Wednesday, January 19, 2011


Every year when the calendar lands on Martin Luther King Day again, we get a ton of the obligatory platitudes from all sectors of civilized society; the business community, the political community, the sports community, etc. Now don't get me wrong, I think that even platitudes are nice, but they're simply not enough. Remembering a slain civil rights leader for one day throughout the year is simply not enough. Now Martin Luther King, Jr. was not certainly not the only factor in the civil rights movement - even if his name was the biggest - and I think, therefore, that it is important to recognize throughout the year, and throughout our history books, the significance of other figures and groups that may not be as prominently held in our political and social histories.
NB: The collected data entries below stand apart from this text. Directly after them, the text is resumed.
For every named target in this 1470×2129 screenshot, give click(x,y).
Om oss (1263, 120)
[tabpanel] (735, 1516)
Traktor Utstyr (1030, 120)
I think Black History Month has had a positive effect on shedding light on the true history of this country - the good and bad - and how that history impacts our society today. However, the concept of Black History Month to me seems a bit strange; it's as if "Black History" is a separate history from United States history. I understand the need to highlight black history, but at the same time it would almost seem to create an otherness that only perpetuates the idea of blacks in this country, but specifically African Americans, as not being fully American, and that their history is somehow separate from that of the country as a whole. I think that the black - and again, specifically African American - experience is not only not separate from that of the United States as a whole, but is a major part of the history of the United States, and is actually incredibly salient with regard to current social constructs and relations.
Therefore, a realistic history of the United States would be one that not only highlighted "black history" for one month, but would actually include the plight of the enslaved, the murdered, the disenfranchised, and the oppressed throughout the sordid history of this nation.